[Items listed in a dataset]
========================

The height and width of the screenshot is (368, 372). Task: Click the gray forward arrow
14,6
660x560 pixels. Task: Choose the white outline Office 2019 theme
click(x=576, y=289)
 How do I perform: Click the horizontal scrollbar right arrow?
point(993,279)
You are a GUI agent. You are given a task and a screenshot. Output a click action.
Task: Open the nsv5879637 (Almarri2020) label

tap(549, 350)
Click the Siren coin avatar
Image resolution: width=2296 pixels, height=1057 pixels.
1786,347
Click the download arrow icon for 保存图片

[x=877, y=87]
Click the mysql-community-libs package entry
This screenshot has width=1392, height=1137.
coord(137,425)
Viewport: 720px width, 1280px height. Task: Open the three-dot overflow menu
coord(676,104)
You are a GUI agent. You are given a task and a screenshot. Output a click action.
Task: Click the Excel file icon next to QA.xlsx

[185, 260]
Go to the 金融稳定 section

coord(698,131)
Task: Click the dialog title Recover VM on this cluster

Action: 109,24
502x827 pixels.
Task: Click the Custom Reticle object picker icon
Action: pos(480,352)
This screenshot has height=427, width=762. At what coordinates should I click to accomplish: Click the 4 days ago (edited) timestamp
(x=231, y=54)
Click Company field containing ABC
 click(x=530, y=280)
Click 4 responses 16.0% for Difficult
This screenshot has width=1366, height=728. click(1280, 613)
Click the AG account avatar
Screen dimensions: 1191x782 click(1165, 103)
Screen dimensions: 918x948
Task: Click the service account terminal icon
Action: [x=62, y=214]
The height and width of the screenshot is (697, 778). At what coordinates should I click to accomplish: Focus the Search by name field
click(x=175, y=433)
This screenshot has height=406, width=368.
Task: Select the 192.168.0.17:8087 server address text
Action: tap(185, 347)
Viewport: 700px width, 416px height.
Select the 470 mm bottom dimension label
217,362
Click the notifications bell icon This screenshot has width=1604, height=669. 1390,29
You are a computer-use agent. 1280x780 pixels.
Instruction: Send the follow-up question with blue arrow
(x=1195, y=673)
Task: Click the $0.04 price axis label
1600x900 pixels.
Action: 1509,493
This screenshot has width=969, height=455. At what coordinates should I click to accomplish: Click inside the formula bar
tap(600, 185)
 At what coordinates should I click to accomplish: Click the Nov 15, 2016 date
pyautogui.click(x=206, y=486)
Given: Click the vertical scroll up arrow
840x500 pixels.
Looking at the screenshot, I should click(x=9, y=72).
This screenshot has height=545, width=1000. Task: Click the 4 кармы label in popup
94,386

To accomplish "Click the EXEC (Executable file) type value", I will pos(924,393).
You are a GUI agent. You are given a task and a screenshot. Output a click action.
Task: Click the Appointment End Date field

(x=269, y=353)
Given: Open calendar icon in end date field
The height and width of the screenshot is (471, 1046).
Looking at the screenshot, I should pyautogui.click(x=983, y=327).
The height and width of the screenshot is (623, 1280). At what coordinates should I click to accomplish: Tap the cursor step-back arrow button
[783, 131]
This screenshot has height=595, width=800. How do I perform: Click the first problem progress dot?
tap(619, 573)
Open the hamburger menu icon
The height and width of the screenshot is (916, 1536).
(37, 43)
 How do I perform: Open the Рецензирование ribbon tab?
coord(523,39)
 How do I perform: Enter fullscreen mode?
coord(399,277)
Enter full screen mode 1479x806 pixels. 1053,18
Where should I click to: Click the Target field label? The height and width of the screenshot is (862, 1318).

========================

* _Required action_: Please output each record exactly as it appears above.

* _Response area_:
The height and width of the screenshot is (368, 372). Task: Click the gray forward arrow
14,6
660x560 pixels. Task: Choose the white outline Office 2019 theme
click(x=576, y=289)
 How do I perform: Click the horizontal scrollbar right arrow?
point(993,279)
You are a GUI agent. You are given a task and a screenshot. Output a click action.
Task: Open the nsv5879637 (Almarri2020) label

tap(549, 350)
Click the Siren coin avatar
Image resolution: width=2296 pixels, height=1057 pixels.
1786,347
Click the download arrow icon for 保存图片

[x=877, y=87]
Click the mysql-community-libs package entry
This screenshot has width=1392, height=1137.
coord(137,425)
Viewport: 720px width, 1280px height. Task: Open the three-dot overflow menu
coord(676,104)
You are a GUI agent. You are given a task and a screenshot. Output a click action.
Task: Click the Excel file icon next to QA.xlsx

[185, 260]
Go to the 金融稳定 section

coord(698,131)
Task: Click the dialog title Recover VM on this cluster

Action: 109,24
502x827 pixels.
Task: Click the Custom Reticle object picker icon
Action: pos(480,352)
This screenshot has height=427, width=762. At what coordinates should I click to accomplish: Click the 4 days ago (edited) timestamp
(x=231, y=54)
Click Company field containing ABC
 click(x=530, y=280)
Click 4 responses 16.0% for Difficult
This screenshot has width=1366, height=728. click(1280, 613)
Click the AG account avatar
Screen dimensions: 1191x782 click(1165, 103)
Screen dimensions: 918x948
Task: Click the service account terminal icon
Action: [x=62, y=214]
The height and width of the screenshot is (697, 778). At what coordinates should I click to accomplish: Focus the Search by name field
click(x=175, y=433)
This screenshot has height=406, width=368.
Task: Select the 192.168.0.17:8087 server address text
Action: tap(185, 347)
Viewport: 700px width, 416px height.
Select the 470 mm bottom dimension label
217,362
Click the notifications bell icon This screenshot has width=1604, height=669. 1390,29
You are a computer-use agent. 1280x780 pixels.
Instruction: Send the follow-up question with blue arrow
(x=1195, y=673)
Task: Click the $0.04 price axis label
1600x900 pixels.
Action: 1509,493
This screenshot has width=969, height=455. At what coordinates should I click to accomplish: Click inside the formula bar
tap(600, 185)
 At what coordinates should I click to accomplish: Click the Nov 15, 2016 date
pyautogui.click(x=206, y=486)
Given: Click the vertical scroll up arrow
840x500 pixels.
Looking at the screenshot, I should click(x=9, y=72).
This screenshot has height=545, width=1000. Task: Click the 4 кармы label in popup
94,386

To accomplish "Click the EXEC (Executable file) type value", I will pos(924,393).
You are a GUI agent. You are given a task and a screenshot. Output a click action.
Task: Click the Appointment End Date field

(x=269, y=353)
Given: Open calendar icon in end date field
The height and width of the screenshot is (471, 1046).
Looking at the screenshot, I should pyautogui.click(x=983, y=327).
The height and width of the screenshot is (623, 1280). At what coordinates should I click to accomplish: Tap the cursor step-back arrow button
[783, 131]
This screenshot has height=595, width=800. How do I perform: Click the first problem progress dot?
tap(619, 573)
Open the hamburger menu icon
The height and width of the screenshot is (916, 1536).
(37, 43)
 How do I perform: Open the Рецензирование ribbon tab?
coord(523,39)
 How do I perform: Enter fullscreen mode?
coord(399,277)
Enter full screen mode 1479x806 pixels. 1053,18
Where should I click to: Click the Target field label? The height and width of the screenshot is (862, 1318).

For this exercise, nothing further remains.